On the morning of the Escape from Alcatraz triathlon, Ross Ehlinger was a husband, father, and athlete. By the end of the day he was a statistic.
Ehlinger, a 46-year-old Austin, Texas, attorney, was pulled from the bay's frigid water shortly after leaping in for the 1.5-mile swim; he died shortly thereafter of an apparent heart attack.
USA Triathlon, the national governing body for the sport, subsequently published a write-up of the event, listing the top American finishers. It did not, however, deign to mention the man who did not finish the race.
The governing body, however, has meticulously analyzed the death toll of its grueling sport: A 2012 paper it produced is straightforwardly titled "USA Triathlon Fatality Incidents Study."
Sadly, Ehlinger is far from the only person to die during a USA Triathlon-sanctioned event.
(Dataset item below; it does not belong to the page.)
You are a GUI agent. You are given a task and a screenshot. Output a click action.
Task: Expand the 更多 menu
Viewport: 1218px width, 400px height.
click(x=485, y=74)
Per the study, 45 fatalities occurred at triathlons between 2003 and 2011 (43 were athletes dying during or just after a race; the others were a fan who was hit by a bicycle and a swimmer who died during a training clinic).
Of those 43 fatalities, 38 died non-traumatically; 35 were men; and 30 died during the swimming portion of the event. The largest plurality of this unfortunate list were athletes aged 40 to 49. Ehlinger's death corresponds in every category.
Forty-three dead athletes sounds like a lot — because it is. USA Triathlon's study notes, however, that participation in the sport has exploded of late. In 2006, 276,458 participants ran, swam, and biked in sanctioned triathlons. By 2011, that number had doubled to 537,317. More racers doesn't necessarily translate into more deaths; three participants died in '06, and three died in 2010 — despite the latter year featuring nearly a quarter of a million more athletes. (On the other hand, in 2011, 12 athletes died.)
Between 2006 and 2011, one of every 76,000 triathletes died. Whether that's a lot depends on how you look at things. The USA Triathlon study cites a 2010 tally of London Marathon deaths claiming one fatality for every 67,414 runners. It quotes a similar study of the Twin Cities and Marine Corps marathons pegging the fatality rate at 1-in-75,000.
Venturing outside the world of athletics, the ever-reliable — and morbid — National Safety Council estimates your odds of death following "contact with hornets, wasps, and bees" at 1-in-79,842 — a likelihood only slightly lower than a triathlon fatality.